J'en ferai plutôt un prétexte pour deviser autour du phénomène de la « electure », phénomène que je tenterai de vous positionner non pas comme une menace pour le bon vieux livre papier, mais comme un complément qui lui permettra de poursuivre son vécu de quelque cinq cent cinquante ans et des poussières.

L' « Anthologie des enseignements zen des grands prêtres bouddhistes » a été le premier livre à avoir été imprimé à l'aide de caractères mobiles en métal et il l'a été sur du parchemin. Ça se passait en Corée, 80 ans avant la Bible de Johannes Gutenberg qui, elle, sera imprimée sur du vrai papier en 1456. Combien de livres ont été produits depuis? Combien sont encore accessibles quelque part ou en circulation? Plus d'un milliard? Moins?

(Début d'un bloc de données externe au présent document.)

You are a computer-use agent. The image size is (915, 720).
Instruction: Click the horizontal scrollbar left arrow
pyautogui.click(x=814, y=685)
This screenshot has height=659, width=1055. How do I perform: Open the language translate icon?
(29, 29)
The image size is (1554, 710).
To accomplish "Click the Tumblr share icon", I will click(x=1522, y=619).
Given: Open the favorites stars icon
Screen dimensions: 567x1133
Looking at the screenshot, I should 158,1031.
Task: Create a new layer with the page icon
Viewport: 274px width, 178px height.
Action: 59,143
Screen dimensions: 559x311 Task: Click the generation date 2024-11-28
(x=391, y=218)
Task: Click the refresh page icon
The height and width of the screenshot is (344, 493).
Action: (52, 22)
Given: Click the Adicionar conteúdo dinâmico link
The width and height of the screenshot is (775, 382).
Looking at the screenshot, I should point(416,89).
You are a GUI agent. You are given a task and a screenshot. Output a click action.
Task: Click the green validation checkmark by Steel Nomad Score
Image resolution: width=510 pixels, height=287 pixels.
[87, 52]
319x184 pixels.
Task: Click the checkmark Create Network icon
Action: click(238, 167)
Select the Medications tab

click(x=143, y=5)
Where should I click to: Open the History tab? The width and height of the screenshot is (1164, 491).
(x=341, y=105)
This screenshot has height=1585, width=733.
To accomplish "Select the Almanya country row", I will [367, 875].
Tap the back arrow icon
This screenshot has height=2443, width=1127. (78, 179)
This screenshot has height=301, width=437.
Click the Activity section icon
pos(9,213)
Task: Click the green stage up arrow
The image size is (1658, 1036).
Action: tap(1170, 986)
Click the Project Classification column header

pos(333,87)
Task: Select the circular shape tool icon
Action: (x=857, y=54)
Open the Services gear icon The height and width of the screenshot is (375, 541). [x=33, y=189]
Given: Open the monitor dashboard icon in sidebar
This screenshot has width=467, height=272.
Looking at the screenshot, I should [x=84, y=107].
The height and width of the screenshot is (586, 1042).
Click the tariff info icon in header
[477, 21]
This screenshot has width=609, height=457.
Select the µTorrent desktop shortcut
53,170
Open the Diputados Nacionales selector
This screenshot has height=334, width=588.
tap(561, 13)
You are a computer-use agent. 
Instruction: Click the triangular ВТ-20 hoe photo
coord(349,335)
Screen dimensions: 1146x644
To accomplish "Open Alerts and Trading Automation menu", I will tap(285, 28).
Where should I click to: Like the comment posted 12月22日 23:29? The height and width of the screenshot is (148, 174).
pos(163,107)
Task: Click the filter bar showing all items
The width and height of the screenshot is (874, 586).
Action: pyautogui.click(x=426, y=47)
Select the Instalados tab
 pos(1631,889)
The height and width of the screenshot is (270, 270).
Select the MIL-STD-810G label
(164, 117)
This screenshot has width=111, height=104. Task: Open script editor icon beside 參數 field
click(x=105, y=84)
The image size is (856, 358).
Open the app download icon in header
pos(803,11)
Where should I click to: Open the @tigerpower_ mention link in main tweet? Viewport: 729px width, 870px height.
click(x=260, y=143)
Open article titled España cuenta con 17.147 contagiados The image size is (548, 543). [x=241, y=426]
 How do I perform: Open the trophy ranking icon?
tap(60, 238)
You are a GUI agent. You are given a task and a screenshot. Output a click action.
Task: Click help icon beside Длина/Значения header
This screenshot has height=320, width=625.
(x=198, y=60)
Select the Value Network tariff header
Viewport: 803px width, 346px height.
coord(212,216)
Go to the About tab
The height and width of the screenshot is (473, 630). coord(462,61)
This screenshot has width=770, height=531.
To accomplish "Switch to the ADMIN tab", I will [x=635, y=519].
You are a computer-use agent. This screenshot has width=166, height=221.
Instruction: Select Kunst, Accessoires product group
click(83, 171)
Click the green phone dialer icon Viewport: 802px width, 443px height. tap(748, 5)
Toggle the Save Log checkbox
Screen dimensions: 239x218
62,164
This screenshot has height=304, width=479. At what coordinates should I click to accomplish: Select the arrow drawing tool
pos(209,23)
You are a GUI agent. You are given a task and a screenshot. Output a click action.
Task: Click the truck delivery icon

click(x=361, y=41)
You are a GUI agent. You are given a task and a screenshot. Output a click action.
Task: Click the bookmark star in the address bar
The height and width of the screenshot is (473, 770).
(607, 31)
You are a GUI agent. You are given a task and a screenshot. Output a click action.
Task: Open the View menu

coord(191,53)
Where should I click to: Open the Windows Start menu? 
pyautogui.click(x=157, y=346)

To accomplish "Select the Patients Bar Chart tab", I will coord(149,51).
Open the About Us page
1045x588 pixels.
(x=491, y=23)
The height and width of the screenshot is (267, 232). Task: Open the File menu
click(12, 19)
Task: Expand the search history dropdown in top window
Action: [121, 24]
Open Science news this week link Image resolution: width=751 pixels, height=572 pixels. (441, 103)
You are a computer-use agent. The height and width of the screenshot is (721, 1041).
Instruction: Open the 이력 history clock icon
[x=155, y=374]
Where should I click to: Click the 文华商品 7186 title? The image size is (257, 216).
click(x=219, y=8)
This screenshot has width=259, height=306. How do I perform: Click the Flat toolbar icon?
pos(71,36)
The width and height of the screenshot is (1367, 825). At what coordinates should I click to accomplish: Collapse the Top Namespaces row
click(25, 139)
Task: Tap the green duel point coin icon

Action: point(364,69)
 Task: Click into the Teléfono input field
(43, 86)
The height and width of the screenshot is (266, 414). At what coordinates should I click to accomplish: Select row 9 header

Google en dénombre 18,2 M en langue anglaise seulement. Combien d'arbres ont été abattus depuis les débuts pour constituer ce fabuleux inventaire? La réponse appartient à la personne qui saura compter le nombre de patates qu'a mangé mon grand-père irlandais de son vivant.

Des livres inutiles et des ouvrages essentiels

Fabuleux inventaire? Pas toujours. Combien se publiera-t-il de méthodes, d'ici un an, pour bien réussir son régime, sa vie de couple, sa sexualité, le toilettage de son chien, son potager, ses géraniums, son site transactionnel ou son voyage dans le sud? Combien se publiera-t-il d'âneries autobiographiques, de propagande idiote, d'ouvrages farfelus, de dérapages artistiques, d'essais ratés ou d'exemplaires du Philodendron pour les nuls?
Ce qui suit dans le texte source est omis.